Michal Čihař - CI coverage from Windows, Linux and OSX

CI coverage from Windows, Linux and OSX

Once I got CI working on multiple platforms the obvious next step was to be able to aggregate coverage reports across them. This should not be that hard, right? Well I've spent couple of hours on that during last few days.

On Linux and OSX it was pretty much straightforward. Both GCC and Clang do support coverage, so it's just matter of configuring them properly and collect the coverage reports. I've used own solution for that in past and that was really far from working well (somehow I never managed to get coverage fully uploaded to Codecov). Fortunately there exists CMake script called CMake-codecov which does all needed work and works out of the box on GCC and Clang (even on OSX). Well it works on Travis only once you update the compilers and install llvm-cov tool.

The Windows part on AppVeyor was much harder for me. This can be heavily accounted to lack of my experience with Windows and especially development on Windows in past ten years (probably even more). First challenge was to find something what can generate code coverage there.

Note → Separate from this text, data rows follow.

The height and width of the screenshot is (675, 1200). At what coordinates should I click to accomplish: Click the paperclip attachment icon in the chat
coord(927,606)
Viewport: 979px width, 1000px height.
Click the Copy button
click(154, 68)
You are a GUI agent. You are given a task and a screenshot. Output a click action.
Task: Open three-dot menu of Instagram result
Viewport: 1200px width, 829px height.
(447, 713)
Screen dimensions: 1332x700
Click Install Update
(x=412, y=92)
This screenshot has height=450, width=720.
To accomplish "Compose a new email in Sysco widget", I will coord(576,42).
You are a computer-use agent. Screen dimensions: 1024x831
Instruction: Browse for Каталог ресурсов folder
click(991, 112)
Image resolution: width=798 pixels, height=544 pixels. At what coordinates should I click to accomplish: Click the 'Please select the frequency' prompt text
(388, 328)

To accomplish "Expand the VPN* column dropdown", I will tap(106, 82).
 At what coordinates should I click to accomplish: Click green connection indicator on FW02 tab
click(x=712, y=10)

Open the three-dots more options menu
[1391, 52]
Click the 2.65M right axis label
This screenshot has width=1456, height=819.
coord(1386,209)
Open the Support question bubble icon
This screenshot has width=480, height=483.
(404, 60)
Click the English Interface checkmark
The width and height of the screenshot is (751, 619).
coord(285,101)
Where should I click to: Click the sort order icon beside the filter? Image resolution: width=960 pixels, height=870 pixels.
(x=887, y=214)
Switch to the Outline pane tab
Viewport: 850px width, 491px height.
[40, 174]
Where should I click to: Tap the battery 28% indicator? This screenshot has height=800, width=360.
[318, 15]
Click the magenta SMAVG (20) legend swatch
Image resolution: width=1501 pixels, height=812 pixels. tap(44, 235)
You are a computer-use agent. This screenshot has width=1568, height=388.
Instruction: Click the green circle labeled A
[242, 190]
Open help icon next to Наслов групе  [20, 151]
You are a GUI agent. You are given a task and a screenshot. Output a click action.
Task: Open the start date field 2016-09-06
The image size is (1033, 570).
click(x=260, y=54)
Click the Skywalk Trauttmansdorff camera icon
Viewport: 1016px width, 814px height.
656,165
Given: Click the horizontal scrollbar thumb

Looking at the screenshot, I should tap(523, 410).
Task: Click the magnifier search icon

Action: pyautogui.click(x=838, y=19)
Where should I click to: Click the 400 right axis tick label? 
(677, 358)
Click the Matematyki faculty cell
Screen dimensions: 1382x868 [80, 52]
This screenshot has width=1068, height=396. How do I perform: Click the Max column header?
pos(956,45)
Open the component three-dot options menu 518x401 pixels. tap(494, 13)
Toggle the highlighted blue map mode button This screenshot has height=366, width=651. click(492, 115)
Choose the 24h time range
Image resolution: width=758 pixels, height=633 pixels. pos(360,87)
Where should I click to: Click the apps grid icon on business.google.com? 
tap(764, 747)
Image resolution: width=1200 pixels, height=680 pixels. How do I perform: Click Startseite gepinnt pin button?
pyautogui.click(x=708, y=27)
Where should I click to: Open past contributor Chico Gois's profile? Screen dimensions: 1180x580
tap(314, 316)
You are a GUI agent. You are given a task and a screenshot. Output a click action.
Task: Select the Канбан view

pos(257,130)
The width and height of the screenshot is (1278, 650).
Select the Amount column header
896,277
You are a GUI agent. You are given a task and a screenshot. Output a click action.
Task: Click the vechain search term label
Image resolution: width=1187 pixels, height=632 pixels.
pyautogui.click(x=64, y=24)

After lot of googling I've settled down on OpenCppCoverage what seems to be the only free solution I was able to find. The good thing is that it can generate coverage in Cobertura format that Codecov undestands. There are also bad things that I've learned. First of all it's quite hard to integrate this with CTest. There is no support for wrapping test calls in custom commands, so I've misused the memory checks for that purpose. I've written small python script which pretends the valgrind interface and does call OpenCppCoverage in the background.

Now I had around 800 coverage files (one for each test case) and we need to deal with them somehow. The Codeconv command line client doesn't deal wit this out of the box so the obvious choice was to merge them before upload. There even seems to be script doing that, but unfortunately trying that on our coverage data make it nowhere near completion within hour, so that's not really good choice. Second thing I've tried was merging binary coverage in OpenCppCoverage and then exporting to Cobertura format. Obviously Gammu is special project as all I got from this attempt was crashing OpenCppCoverage (it did merge some of the coverages, but it failed in the end without indicating any error).

In the end I've settled down to uploading files in chunks to Codecov. This seems to work quite okay, though is a bit slow, mostly due to way how Codecov bash uploader prepares data to upload (but this will be hopefully fixed soon).

Anyway the goal has been reached, both Windows and Linux code shows in coverage reports.